Sam: I know Tomboy came together very quickly, and that you had been working on the idea but banged the script out very fast. Do you think that benefited the film, or when you watch it now do you think 'I wish I'd had a few more months to work on that'?
CS: I think it benefited the film because I knew it from the start, it was my own decision that I only had three months between writing and shooting to bring the movie to life, so I made the script thinking about that, thinking 'okay it's going to be only fifty sequences, not too many sets' because I wasn't trying to make something that big [a large gap between her hands] fit something that big [a small gap between her hands]. But of course sometimes you have regrets, but that's not a matter of scale, it's a matter of pragmatism, you know? But the whole energy of the film was like that, it's been an amazing experience but I don't know that I'll do it again. One of a kind.

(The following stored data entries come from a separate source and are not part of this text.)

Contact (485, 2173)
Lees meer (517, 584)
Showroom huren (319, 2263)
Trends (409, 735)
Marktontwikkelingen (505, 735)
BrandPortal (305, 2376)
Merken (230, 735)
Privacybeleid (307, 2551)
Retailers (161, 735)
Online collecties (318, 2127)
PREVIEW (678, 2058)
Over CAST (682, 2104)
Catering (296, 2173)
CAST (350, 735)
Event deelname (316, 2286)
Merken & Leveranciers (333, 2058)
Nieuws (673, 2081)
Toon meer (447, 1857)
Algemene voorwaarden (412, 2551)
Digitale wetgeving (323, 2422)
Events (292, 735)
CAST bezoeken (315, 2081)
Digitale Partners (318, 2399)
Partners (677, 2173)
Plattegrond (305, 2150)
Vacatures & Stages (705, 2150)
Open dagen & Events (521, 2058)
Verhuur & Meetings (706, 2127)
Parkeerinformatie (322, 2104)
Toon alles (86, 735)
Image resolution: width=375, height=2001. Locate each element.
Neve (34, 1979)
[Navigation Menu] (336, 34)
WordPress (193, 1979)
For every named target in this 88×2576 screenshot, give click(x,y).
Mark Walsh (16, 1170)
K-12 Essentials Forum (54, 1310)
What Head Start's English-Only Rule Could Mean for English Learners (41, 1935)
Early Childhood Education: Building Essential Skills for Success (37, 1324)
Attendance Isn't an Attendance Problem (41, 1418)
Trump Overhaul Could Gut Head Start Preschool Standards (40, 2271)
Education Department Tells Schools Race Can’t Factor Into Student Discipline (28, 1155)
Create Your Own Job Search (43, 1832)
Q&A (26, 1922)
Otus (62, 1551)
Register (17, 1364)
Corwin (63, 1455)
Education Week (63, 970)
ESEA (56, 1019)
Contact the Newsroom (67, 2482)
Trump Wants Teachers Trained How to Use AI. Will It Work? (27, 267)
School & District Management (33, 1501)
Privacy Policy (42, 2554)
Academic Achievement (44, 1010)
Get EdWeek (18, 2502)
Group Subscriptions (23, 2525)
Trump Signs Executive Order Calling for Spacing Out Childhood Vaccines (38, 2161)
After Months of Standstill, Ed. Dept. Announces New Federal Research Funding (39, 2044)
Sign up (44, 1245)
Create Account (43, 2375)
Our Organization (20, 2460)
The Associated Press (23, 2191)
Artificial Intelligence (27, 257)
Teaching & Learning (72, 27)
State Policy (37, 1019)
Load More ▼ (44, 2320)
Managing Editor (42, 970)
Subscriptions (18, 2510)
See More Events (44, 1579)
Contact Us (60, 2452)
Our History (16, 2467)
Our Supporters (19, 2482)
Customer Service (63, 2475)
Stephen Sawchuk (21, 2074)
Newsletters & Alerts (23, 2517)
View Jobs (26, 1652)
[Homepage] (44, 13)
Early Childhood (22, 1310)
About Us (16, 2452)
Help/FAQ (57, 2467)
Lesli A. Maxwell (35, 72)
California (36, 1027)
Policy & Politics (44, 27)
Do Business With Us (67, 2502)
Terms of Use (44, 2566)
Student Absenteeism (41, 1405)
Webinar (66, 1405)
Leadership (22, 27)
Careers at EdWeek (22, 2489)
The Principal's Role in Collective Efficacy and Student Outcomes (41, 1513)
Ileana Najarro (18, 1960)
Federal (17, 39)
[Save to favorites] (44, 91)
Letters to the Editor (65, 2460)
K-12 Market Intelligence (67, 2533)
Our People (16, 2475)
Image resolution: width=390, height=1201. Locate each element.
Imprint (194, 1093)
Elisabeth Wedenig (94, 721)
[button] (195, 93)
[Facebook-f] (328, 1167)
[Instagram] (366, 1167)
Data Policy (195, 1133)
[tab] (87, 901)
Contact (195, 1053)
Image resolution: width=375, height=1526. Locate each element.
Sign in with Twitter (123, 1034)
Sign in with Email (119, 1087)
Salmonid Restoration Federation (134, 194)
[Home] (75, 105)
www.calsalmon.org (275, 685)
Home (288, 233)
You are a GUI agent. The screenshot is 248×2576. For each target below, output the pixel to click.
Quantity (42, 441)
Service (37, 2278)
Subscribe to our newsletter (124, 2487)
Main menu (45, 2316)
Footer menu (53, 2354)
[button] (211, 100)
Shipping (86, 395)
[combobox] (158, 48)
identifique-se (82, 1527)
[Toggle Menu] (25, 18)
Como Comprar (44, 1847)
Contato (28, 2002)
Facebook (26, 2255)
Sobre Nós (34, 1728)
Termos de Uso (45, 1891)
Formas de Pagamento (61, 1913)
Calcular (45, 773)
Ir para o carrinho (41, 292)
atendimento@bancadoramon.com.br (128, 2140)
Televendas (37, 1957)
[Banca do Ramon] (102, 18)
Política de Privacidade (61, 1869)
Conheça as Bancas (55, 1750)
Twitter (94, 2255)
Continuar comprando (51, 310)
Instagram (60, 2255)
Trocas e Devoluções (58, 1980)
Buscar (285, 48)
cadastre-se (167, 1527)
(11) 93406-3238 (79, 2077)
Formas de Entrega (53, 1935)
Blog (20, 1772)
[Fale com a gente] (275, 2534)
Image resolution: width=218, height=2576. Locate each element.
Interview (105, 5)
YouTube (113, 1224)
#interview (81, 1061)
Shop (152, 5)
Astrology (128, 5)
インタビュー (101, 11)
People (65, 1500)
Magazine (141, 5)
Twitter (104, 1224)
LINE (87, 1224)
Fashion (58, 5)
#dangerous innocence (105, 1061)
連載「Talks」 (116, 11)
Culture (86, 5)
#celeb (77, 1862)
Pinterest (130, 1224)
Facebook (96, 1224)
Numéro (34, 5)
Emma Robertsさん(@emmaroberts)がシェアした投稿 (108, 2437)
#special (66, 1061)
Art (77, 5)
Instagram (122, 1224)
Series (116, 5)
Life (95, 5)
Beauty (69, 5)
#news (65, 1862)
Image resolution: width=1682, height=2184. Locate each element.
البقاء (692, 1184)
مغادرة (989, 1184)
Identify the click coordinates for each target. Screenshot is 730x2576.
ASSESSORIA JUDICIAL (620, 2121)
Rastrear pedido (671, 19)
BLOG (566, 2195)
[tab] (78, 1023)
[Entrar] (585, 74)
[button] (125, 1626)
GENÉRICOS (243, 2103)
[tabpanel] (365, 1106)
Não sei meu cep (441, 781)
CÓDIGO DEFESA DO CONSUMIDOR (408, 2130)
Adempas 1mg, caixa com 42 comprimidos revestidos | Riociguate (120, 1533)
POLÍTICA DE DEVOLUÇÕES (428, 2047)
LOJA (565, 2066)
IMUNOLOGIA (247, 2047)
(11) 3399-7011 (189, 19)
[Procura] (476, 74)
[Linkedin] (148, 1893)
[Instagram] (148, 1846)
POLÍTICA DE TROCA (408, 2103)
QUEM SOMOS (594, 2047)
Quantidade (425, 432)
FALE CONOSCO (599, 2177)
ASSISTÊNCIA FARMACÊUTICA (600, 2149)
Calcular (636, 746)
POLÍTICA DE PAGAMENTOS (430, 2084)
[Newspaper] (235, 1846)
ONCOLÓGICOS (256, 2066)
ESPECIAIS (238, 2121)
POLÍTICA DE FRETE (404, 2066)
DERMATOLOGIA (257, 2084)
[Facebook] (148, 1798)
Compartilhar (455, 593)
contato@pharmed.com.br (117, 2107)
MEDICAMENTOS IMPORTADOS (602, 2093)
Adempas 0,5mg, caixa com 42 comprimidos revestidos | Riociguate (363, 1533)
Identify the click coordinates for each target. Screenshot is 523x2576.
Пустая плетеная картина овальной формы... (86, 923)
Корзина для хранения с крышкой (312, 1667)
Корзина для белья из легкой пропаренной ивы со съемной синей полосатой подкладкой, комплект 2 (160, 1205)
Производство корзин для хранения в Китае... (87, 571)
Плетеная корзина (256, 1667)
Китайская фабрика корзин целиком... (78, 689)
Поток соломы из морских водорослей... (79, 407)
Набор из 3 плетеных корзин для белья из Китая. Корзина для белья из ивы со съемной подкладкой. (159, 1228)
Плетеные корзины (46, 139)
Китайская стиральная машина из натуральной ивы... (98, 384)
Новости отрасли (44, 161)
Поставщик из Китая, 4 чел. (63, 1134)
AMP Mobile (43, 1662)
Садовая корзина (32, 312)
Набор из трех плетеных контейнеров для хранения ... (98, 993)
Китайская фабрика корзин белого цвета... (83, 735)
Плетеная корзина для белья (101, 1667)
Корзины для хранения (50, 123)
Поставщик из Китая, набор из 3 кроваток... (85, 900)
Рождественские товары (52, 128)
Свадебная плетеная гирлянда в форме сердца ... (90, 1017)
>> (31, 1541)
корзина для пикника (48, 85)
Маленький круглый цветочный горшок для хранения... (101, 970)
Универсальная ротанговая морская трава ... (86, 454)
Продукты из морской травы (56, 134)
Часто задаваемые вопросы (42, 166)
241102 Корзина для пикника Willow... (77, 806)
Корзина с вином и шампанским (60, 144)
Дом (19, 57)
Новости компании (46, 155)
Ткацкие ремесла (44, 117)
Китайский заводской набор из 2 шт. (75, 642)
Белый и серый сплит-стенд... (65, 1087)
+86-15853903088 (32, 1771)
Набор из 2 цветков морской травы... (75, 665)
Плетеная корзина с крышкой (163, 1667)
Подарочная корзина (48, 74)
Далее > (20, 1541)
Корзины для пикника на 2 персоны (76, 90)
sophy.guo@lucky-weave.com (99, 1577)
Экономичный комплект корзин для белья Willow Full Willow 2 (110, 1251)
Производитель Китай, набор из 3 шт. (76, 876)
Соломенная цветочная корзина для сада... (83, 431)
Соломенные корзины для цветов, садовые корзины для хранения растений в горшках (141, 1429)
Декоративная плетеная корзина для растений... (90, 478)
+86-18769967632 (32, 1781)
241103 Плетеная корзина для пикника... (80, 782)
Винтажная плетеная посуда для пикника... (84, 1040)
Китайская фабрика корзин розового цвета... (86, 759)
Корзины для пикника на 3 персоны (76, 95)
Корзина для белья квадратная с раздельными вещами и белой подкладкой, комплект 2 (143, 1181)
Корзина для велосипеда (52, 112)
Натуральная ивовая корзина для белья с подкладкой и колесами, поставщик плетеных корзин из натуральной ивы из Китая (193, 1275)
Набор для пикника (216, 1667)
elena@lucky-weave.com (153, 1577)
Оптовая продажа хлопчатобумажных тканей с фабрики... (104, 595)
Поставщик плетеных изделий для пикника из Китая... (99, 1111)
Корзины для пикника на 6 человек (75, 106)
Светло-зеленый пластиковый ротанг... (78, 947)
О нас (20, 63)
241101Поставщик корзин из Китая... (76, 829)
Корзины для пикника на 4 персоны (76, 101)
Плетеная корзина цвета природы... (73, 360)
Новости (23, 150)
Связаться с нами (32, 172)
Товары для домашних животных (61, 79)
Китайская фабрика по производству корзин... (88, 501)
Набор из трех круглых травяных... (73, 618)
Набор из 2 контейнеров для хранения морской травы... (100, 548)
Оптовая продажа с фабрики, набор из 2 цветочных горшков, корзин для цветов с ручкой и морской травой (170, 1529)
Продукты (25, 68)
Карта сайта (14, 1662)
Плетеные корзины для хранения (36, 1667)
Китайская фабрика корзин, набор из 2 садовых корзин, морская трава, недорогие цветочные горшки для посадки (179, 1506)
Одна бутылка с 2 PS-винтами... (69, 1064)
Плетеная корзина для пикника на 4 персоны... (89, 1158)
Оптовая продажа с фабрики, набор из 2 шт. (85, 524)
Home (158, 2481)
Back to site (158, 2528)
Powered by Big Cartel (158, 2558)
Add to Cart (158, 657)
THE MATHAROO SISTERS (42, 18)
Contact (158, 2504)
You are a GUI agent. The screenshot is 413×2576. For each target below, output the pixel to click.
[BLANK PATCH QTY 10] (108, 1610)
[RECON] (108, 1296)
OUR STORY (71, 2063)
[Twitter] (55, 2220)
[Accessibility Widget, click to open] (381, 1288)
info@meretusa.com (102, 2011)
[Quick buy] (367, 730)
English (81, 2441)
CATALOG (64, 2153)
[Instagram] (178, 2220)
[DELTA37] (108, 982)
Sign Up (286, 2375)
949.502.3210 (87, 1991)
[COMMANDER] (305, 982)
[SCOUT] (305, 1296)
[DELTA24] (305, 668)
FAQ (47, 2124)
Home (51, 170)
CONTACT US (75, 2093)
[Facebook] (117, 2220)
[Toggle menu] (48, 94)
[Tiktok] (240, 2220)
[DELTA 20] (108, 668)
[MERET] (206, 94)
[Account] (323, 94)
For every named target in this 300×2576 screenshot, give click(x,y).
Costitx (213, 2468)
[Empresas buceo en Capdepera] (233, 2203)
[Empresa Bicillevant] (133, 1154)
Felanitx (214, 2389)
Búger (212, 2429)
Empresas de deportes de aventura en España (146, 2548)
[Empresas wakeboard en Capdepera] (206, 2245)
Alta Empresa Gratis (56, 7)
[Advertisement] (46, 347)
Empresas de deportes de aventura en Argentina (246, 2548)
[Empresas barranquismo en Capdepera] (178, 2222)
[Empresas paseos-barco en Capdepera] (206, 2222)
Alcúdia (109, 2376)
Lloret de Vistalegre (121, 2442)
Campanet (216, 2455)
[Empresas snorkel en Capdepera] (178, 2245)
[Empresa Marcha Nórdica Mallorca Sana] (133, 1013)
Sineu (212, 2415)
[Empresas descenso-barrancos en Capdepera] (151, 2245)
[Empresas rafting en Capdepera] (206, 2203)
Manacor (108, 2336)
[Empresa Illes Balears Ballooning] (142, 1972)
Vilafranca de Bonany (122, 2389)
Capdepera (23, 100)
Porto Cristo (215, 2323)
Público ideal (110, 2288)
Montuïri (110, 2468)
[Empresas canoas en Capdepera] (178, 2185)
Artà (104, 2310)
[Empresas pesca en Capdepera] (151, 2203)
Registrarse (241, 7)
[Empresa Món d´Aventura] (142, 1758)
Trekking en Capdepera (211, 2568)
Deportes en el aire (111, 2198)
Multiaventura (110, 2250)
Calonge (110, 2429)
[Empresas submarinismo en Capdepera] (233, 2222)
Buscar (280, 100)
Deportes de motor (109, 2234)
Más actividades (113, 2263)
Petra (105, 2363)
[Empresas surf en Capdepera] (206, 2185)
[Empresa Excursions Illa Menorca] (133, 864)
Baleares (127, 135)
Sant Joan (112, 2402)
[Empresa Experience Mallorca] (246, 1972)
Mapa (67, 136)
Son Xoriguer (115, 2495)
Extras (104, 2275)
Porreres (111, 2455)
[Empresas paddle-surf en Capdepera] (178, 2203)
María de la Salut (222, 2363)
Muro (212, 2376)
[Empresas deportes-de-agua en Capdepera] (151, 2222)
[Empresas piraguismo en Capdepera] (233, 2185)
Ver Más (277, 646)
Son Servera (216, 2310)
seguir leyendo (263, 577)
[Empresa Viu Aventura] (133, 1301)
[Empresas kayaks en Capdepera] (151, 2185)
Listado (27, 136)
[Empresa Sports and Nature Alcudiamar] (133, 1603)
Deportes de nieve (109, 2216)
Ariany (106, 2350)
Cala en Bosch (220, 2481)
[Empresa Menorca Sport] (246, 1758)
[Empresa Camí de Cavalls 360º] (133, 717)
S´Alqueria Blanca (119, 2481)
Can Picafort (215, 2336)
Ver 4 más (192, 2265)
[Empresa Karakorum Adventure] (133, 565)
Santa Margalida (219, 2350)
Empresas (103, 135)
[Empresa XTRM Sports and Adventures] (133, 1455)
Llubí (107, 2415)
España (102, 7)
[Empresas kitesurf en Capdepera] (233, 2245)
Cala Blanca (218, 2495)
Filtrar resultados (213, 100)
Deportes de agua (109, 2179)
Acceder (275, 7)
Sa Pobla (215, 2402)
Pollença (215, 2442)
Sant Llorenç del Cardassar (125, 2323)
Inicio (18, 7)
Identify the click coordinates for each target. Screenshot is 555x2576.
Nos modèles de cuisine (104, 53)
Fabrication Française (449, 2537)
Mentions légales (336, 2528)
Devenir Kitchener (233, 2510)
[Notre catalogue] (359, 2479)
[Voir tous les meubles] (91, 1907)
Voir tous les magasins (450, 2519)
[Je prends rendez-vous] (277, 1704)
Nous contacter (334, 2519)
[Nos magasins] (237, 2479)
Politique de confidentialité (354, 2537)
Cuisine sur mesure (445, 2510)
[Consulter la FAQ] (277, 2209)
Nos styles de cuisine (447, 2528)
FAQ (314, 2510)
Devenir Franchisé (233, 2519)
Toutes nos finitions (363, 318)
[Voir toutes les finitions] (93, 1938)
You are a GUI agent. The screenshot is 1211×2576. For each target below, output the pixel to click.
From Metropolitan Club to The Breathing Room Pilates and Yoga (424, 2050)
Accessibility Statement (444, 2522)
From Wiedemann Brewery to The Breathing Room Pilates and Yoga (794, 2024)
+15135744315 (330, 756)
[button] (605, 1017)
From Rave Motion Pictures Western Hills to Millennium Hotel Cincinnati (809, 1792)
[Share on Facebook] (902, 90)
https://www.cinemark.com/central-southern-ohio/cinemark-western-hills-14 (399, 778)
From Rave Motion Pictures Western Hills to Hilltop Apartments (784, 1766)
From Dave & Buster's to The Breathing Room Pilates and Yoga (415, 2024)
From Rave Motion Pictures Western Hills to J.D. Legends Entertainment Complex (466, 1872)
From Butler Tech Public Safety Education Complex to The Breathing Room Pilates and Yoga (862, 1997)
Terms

Sam: You also said that you didn't expect Tomboy to be your second film. Do you have one you expect to be your third and is it getting made?
CS: [Laughs] No. I don't know yet. I wish I could do TV, I'm interested in TV series also.
Sam: To tell a story across a longer period?
CS: Yeah, to follow characters for a long time.
Sam: And just a quick final question; aside from any of your own, what's one film you would tell everyone to see.
CS: Oh... The one I'm always showing to people when they haven't seen it is Mulholland Drive.
Thanks to Celine Sciamma for sitting down with me, and to Peccadillo Pictures and Premier Pr for setting up the interview. Tomboy opens on Friday and is one of the best films of 2011 to date, and Sciamma's Water Lilies is on DVD and is one of my Top 100 films. Check them both out, and Mullholland Drive if you haven't already, she's right, it's great.